İki bakan

RAHAT bir nefes aldım, Ali Babacan belediye başkanlığı için bir yere gönderilmedi diye...

Haberin Devamı

Haksız mıyım? Yurtiçinde ve dışında ekonomi yönetimine güven kazandıran bir ismin bu görevden alınıp, partinin oylarını artırsın diye bir belediye için aday yapılması doğru olur muydu?
Diyeceksiniz ki, AK Parti’de milletvekilliği için üç dönem kısıtlaması var... Evet var ve ben öteden beri bunu genel demokrasiye de parti içi demokrasiye de aykırı buluyorum. Hiçbir demokraside parlamenterler için böyle kısıtlamalar yoktur.
Elbette partilerde kan değişimi, nesil yenilenmesi gerekir fakat bunun yolu, parti içi demokrasi, yani parti içinde serbest seçimler olmalıdır.
Bugün üzerinde durmak istediğim, iki bakandır: Adalet Bakanı Sadullah Ergin’in Hatay Büyükşehir Belediye başkan adayı olacağı açıklandı. Gelecek hafta da Ulaştırma Bakanı Binali Yıldırım’ın İzmir Büyükşehir Belediye başkan adayı olacağı resmen açıklanacak.

HUKUK VE ADALET

Avrupa Parlamentosu’nun Türkiye Raportörü Ria Oomen-Ruijten, yargı sorunları üzerine konuşurken, arkadaşımız Cansu Çamlıbel’e söylediği şu sözlere bakın:
“Sadece bana göre değil, pek çok Avrupalıya göre Türkiye’de halihazırda değişen çok şey var.
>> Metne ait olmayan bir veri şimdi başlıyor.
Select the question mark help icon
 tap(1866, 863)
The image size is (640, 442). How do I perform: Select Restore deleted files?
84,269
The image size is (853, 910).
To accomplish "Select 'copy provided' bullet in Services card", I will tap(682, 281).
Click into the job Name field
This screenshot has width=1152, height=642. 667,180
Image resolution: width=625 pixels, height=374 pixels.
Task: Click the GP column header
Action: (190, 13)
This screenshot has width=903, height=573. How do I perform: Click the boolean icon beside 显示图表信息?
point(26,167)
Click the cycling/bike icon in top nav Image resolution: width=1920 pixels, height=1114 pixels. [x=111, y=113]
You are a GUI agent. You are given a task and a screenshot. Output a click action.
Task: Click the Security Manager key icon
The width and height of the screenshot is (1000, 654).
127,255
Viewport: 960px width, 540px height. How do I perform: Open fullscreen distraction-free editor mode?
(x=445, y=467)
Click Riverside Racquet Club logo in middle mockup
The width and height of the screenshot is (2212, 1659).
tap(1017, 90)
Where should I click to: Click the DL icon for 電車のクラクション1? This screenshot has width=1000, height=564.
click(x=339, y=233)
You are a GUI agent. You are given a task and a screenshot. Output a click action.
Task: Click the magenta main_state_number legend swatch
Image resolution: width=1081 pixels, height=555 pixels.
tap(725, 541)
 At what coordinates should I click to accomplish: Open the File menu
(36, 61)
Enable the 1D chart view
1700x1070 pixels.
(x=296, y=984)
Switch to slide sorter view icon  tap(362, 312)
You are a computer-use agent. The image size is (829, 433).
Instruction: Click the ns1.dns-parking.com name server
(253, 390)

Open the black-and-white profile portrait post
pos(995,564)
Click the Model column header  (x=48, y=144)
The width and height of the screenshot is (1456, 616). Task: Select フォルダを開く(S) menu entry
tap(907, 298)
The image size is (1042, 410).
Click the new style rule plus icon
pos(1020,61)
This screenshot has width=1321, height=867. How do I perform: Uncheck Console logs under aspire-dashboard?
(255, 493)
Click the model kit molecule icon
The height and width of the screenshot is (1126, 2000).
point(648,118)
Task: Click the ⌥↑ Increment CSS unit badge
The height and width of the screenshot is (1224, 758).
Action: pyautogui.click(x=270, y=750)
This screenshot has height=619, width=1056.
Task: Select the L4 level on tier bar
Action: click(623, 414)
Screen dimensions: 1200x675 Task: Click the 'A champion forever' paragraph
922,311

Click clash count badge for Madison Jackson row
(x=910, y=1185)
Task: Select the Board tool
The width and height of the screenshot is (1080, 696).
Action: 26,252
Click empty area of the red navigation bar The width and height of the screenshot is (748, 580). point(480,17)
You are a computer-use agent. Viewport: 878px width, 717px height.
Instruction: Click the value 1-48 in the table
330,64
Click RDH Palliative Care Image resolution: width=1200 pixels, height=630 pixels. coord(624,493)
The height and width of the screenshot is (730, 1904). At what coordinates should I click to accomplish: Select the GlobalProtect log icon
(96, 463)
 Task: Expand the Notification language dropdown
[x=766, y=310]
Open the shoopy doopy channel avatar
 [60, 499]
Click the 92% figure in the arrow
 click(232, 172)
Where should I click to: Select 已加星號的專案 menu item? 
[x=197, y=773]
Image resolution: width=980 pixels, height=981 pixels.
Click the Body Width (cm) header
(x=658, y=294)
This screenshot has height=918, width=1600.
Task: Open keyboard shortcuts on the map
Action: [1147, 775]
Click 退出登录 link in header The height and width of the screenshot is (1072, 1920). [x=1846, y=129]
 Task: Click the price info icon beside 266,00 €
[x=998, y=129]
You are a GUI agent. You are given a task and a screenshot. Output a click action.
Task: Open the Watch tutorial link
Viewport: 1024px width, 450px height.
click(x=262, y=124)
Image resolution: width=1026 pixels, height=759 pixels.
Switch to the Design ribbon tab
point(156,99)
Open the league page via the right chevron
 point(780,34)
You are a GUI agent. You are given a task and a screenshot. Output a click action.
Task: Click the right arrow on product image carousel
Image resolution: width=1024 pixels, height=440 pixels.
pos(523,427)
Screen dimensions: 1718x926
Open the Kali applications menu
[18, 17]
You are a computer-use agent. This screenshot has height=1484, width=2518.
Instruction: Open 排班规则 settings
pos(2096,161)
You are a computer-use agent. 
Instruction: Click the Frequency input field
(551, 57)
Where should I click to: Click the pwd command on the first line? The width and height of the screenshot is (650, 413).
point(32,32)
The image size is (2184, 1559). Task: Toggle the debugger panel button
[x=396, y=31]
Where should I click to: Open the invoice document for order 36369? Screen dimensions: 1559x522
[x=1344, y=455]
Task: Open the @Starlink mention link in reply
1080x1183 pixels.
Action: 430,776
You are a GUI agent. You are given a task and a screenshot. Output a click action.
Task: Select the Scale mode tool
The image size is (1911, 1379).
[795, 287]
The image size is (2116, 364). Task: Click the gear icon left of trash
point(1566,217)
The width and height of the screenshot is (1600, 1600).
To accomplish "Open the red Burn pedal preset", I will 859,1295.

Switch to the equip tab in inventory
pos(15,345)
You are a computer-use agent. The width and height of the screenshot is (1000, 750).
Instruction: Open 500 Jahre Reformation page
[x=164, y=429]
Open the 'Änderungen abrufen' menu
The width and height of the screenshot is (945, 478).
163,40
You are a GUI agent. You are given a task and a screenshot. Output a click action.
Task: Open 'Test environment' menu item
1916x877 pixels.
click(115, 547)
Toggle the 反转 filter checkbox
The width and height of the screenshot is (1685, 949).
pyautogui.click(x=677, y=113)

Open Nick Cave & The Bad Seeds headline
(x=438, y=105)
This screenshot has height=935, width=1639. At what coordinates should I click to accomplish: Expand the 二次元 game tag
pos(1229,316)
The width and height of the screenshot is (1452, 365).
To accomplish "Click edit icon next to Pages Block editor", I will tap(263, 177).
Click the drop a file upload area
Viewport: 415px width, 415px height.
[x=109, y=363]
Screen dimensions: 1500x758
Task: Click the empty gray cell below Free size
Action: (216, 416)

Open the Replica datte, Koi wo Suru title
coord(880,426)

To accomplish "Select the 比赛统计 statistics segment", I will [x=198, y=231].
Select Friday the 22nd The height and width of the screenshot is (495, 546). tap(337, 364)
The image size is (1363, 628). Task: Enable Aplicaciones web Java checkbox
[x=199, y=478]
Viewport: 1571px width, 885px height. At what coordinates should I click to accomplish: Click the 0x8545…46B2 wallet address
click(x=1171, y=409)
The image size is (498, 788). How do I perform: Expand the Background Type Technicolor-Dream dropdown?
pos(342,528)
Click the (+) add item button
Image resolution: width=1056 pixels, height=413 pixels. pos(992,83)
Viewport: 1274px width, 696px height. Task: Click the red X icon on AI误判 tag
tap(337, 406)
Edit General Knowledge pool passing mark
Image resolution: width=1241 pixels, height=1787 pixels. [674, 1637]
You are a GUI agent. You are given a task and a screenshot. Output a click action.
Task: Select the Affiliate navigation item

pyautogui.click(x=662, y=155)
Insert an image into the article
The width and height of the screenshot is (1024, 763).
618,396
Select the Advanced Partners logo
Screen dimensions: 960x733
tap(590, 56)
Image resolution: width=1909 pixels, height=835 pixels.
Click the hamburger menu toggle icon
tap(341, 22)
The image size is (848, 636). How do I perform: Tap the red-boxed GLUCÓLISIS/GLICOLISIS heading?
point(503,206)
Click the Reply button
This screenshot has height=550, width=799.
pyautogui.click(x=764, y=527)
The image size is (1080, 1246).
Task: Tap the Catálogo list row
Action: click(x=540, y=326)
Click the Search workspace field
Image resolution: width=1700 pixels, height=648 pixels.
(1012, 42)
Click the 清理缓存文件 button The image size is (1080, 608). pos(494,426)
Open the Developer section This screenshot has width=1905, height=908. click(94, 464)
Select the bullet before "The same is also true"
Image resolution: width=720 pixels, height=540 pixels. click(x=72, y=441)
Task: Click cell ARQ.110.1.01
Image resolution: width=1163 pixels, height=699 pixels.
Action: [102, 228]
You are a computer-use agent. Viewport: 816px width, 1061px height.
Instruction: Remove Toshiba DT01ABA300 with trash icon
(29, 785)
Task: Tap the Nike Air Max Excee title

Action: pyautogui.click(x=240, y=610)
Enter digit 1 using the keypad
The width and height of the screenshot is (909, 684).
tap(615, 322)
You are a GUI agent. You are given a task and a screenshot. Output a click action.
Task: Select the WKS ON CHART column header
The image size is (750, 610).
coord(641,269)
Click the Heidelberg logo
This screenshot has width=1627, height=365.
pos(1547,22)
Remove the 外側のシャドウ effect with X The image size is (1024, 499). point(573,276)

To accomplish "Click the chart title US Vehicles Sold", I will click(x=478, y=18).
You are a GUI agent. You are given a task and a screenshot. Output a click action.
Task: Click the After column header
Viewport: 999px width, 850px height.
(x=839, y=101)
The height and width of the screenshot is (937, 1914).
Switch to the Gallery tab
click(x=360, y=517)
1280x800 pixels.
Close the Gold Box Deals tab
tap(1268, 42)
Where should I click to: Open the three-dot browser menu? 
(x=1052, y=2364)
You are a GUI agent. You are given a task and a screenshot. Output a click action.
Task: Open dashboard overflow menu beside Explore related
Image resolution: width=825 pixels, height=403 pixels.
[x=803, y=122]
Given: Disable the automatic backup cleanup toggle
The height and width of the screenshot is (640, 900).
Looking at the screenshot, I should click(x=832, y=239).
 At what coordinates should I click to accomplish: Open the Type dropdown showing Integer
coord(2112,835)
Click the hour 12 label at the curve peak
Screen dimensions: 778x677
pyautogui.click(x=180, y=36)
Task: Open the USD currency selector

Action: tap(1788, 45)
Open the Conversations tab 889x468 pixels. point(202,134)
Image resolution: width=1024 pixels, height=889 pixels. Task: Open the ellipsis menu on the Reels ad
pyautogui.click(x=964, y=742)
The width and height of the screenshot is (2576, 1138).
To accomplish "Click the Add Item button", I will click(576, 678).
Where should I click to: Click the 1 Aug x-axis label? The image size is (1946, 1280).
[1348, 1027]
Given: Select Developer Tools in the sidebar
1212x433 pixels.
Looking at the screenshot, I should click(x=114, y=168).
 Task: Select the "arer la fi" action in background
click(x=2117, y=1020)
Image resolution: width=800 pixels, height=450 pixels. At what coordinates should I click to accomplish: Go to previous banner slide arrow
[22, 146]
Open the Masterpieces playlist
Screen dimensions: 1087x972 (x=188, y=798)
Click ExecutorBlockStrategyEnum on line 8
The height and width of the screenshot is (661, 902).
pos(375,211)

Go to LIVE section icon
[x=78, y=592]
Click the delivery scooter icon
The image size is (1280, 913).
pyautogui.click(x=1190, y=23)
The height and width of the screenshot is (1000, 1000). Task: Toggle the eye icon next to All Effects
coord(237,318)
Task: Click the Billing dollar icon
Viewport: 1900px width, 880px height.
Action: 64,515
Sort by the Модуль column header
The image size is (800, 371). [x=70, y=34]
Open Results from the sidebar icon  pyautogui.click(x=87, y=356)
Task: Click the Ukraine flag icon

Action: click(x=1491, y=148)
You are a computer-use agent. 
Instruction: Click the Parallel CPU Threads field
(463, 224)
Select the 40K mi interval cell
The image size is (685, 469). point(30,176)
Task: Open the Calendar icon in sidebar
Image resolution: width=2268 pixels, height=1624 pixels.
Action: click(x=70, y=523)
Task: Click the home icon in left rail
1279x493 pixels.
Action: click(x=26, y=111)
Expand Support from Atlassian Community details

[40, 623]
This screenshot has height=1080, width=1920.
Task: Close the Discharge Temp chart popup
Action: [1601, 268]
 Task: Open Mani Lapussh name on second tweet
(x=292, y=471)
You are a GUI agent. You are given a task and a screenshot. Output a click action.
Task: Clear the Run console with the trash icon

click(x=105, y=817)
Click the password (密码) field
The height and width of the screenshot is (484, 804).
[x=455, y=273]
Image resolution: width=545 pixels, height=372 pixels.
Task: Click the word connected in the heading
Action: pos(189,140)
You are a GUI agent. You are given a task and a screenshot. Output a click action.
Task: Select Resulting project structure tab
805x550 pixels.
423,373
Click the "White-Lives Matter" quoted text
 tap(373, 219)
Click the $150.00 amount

Böyle reform isteyen bir adalet bakanına sahip olduğu için Türkiye çok şanslı. AB’nin kendisine doğru kriterler konusunda ölçüleri hatırlatarak destek vermesi çok önemli. Böylece yargıyı doğru rotaya sokmak için ince ayar yapacak stratejiyi kurabilir.” (Hürriyet, 18 Kasım 2013)
İşte bunun için üzüldüm Ergin’in bakanlıktan alınıp Hatay’a gönderilmesine...
Sayın Ergin hakkında AB’deki hukuk çevrelerinin bu tür sözleri uzun bir liste oluşturur. Reform paketleri, savunma hakkını genişleten düzenlemeler, AİHM içtihatlarının yargıda uygulanması, hâkim ve savcılara AİHM hukuku yönünde mesleki eğitim verilmesi, bir zamanlar Türkiye’yi dünyada şampiyon yapan “fikir suçları”nın marjinalleşmesi, Türkiye’de tutuklu-hükümlü oranlarının Avrupa ortalaması düzeyine indirilmesi konusundaki çalışmalarını ayrıntılarıyla buraya yazmanın da imkânı yok.

ULAŞTIRMA VE İLETİŞİM

Binali Yıldırım 11 yıldır ulaştırma bakanı, bu süre içinde, yap-işlet-devret dahil, 260 milyar dolarlık ulaştırma ve iletişim yatırımına imza attı.
Tarihimizde altyapı modernleşmesi açısından 1925’ten İkinci Dünya Savaşı’na kadarki devre “demir ağlar” dönemidir. Anadolu’nun bin yıllık, on bin yıllık tarihinde kervanın ötesinde ilk defa bölgeler ve şehirler arasında ulaştırma bağlantısı kurulmuştu.
İkinci demir ağlar dönemini, son on yılda demiryollarını yenileyerek, ‘Hızlı Tren’e, ‘Yüksek Hızlı Tren’e geçerek zamanımızda yaşıyoruz. Ankara-Konya ve Ankara-Eskişehir Hızlı Tren hatlarını İstanbul ve İzmir hatları izleyecek. Bu gelişmeleri “seyahat” kolaylığından öteye artan toplumsal entegrasyon ve ekonomik dinamizm olarak da görmek gerekir.
İnternet kullanımı da hızla arttı. Mobil geniş bant üye sayısı 25 milyon, sabit geniş bant üye sayısı 9 milyon, toplam 34 milyon abone! Kullanıcı sayısı ise 50 milyona yakın.
Avrupa ortalamasının üstündeyiz.

YENİ BİR NESİL

Bütün bunlar yarınki Türkiye’nin nasıl olacağının göstergeleridir: Türkiye’de hukuku, adaleti, özgürlüğü, çeşitliliği önemseyen, dinamik ve yaratıcı bir nesil geliyor. Bu yeni nesil dünyaya açık, her alanda dünya standartlarına ulaşma hırsına sahip...
Küresel çağda Türkiye’nin lokomotifi bu nesildir.
Keşke diyorum, Sadullah Ergin ve Binali Yıldırım da bakanlık görevlerine devam etseydi.